Il m’arrive d’ouvrir mon dictionnaire anglais pour comprendre ce que l’on dit dans certaines émissions à la radio et à la télévision.

Le domaine de la chanson est très éloquent. Aux Galeries de Granby, et un peu partout dans les lieux de commerce, l’anglais chante… chante très fort. Pourtant, plus de 90 % des clients de ces établissements sont francophones et nos amis anglophones comprennent majoritairement le français. Il en va de même de la télévision. On entend trop souvent des chanteurs et chanteuses de langue française qui ne chantent qu’en anglais ou presque. Une compositrice québécoise de chansons françaises disait, ces jours derniers, que depuis quelque temps, très peu de ses nouvelles compositions étaient choisies ; on leur préfère des tunes américaines. 

Et si l’on continue ainsi, de beaux mots français mourront. C’est un work in progress.
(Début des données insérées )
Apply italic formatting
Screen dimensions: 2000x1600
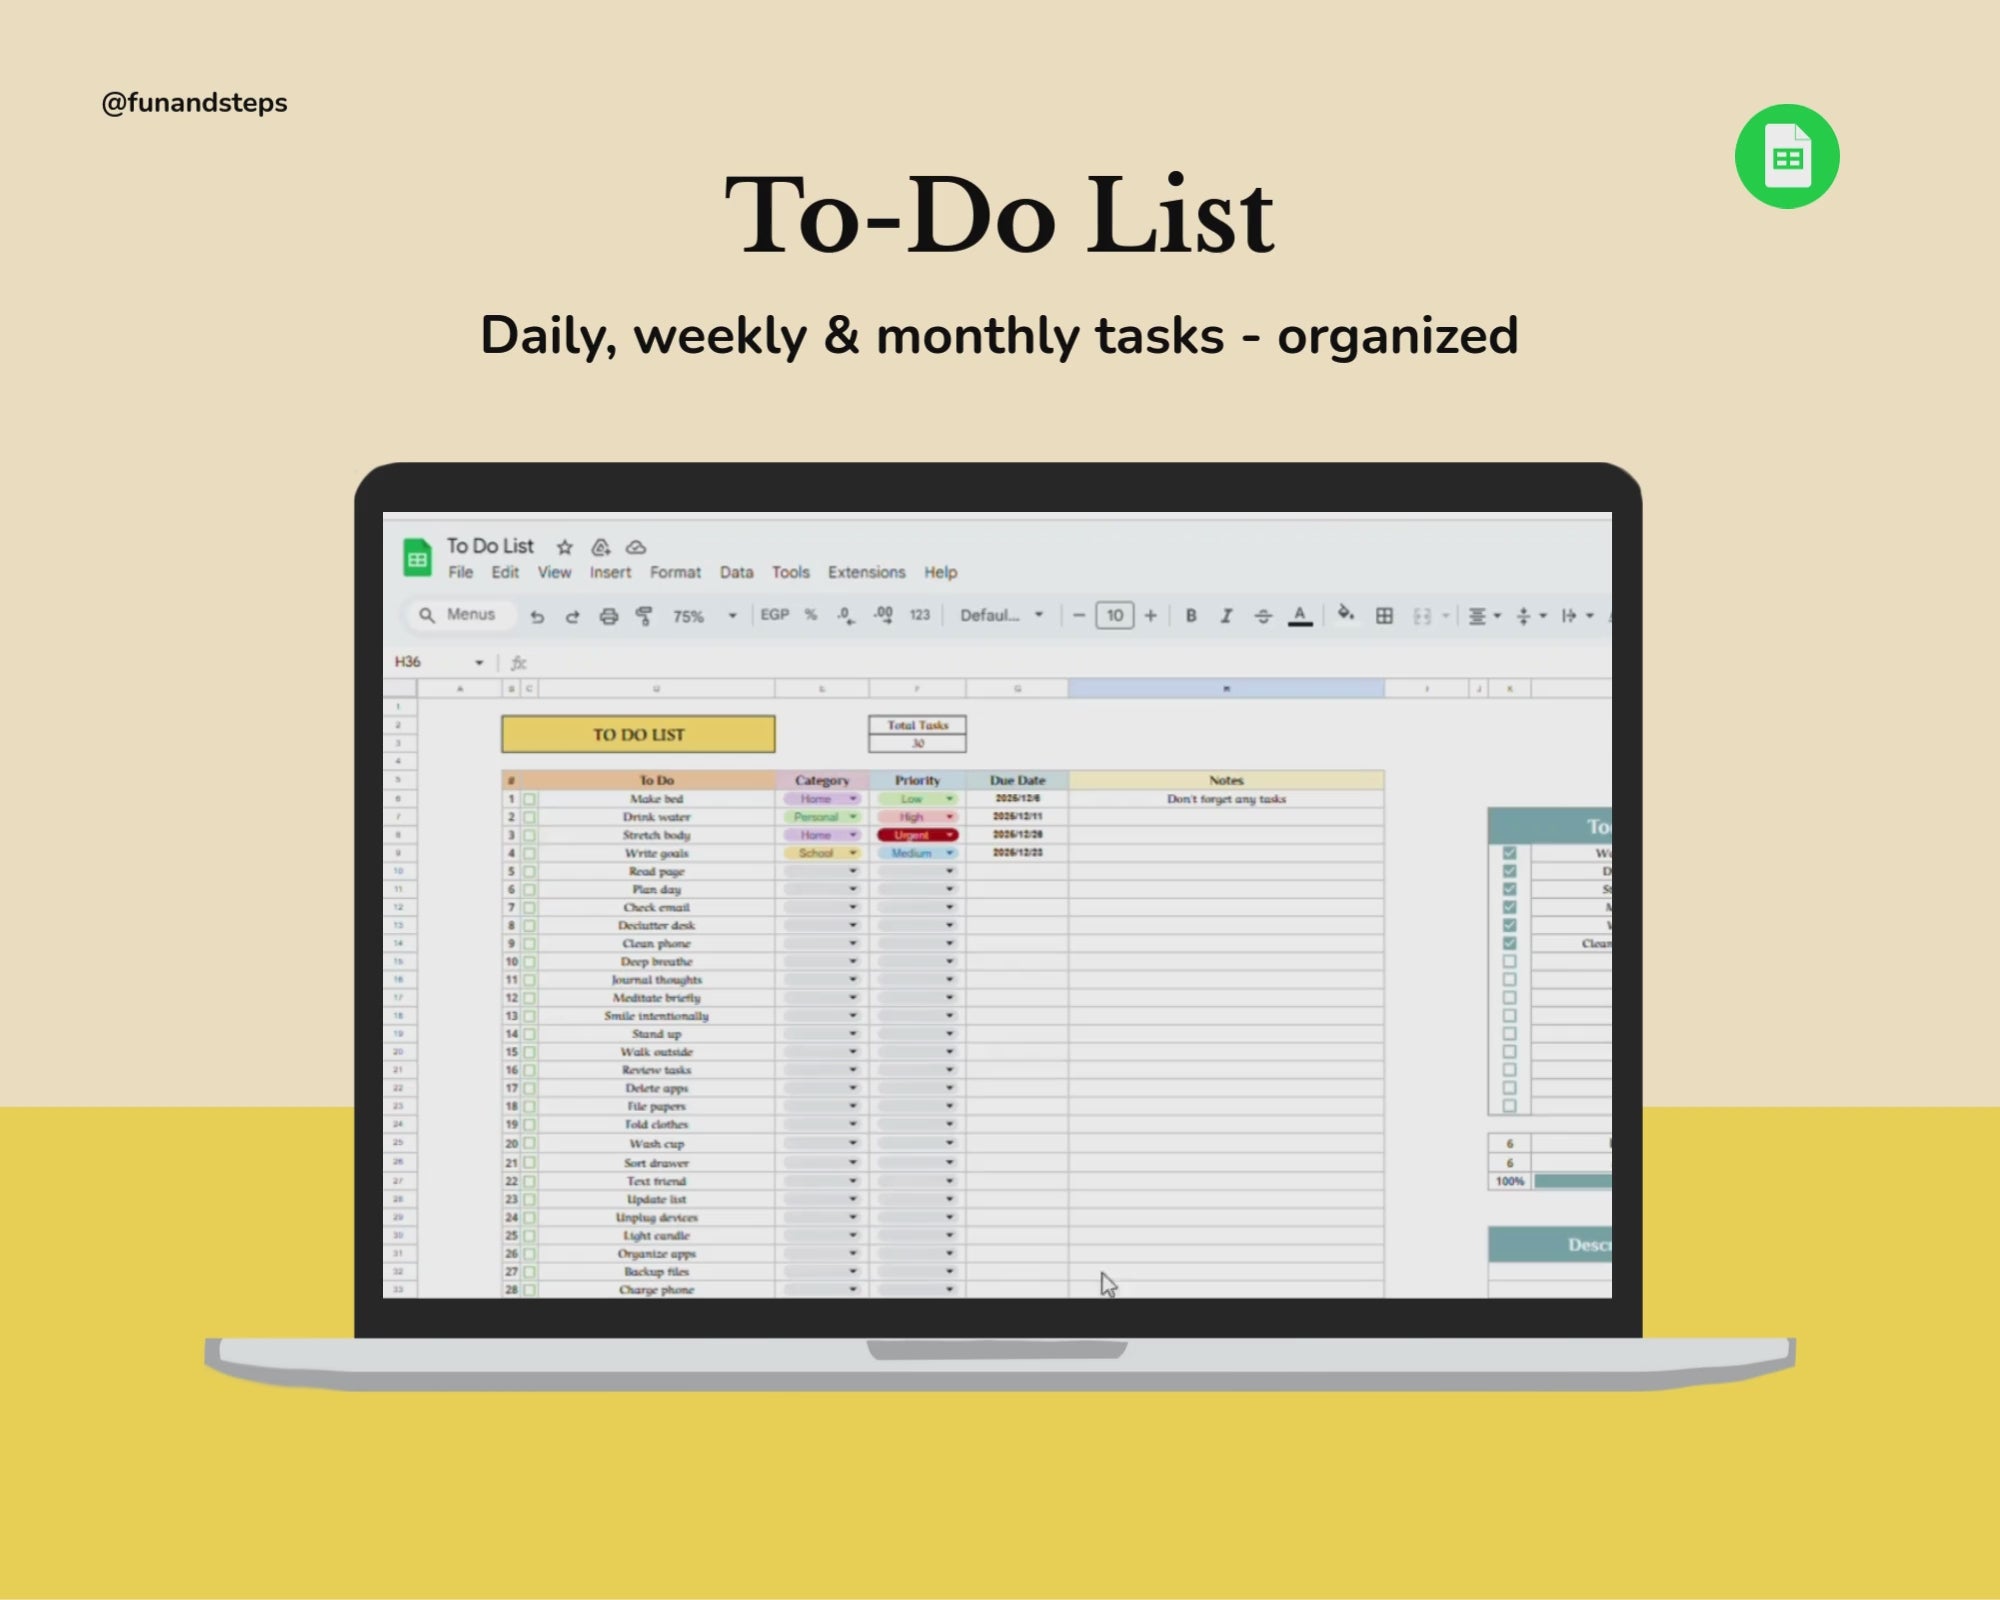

Ainsi, queer pourrait remplacer une quinzaine de synonymes du mot « bizarre » : curieux, étrange, surprenant, insolite, etc.

J’ai sursauté, quand, la semaine dernière, à propos d’un grand prix littéraire, on parlait de littérature queer

Dans 15 ans, quelle langue parlera-t-on au Québec et à Paris ? 

Ce ne sont pas les anglophones qui nous anglicisent. Nous n’avons pas besoin de personne pour nous angliciser. Nous sommes capables de le faire nous-mêmes, et du côté français et du côté québécois. Le français se dégrade de l’intérieur.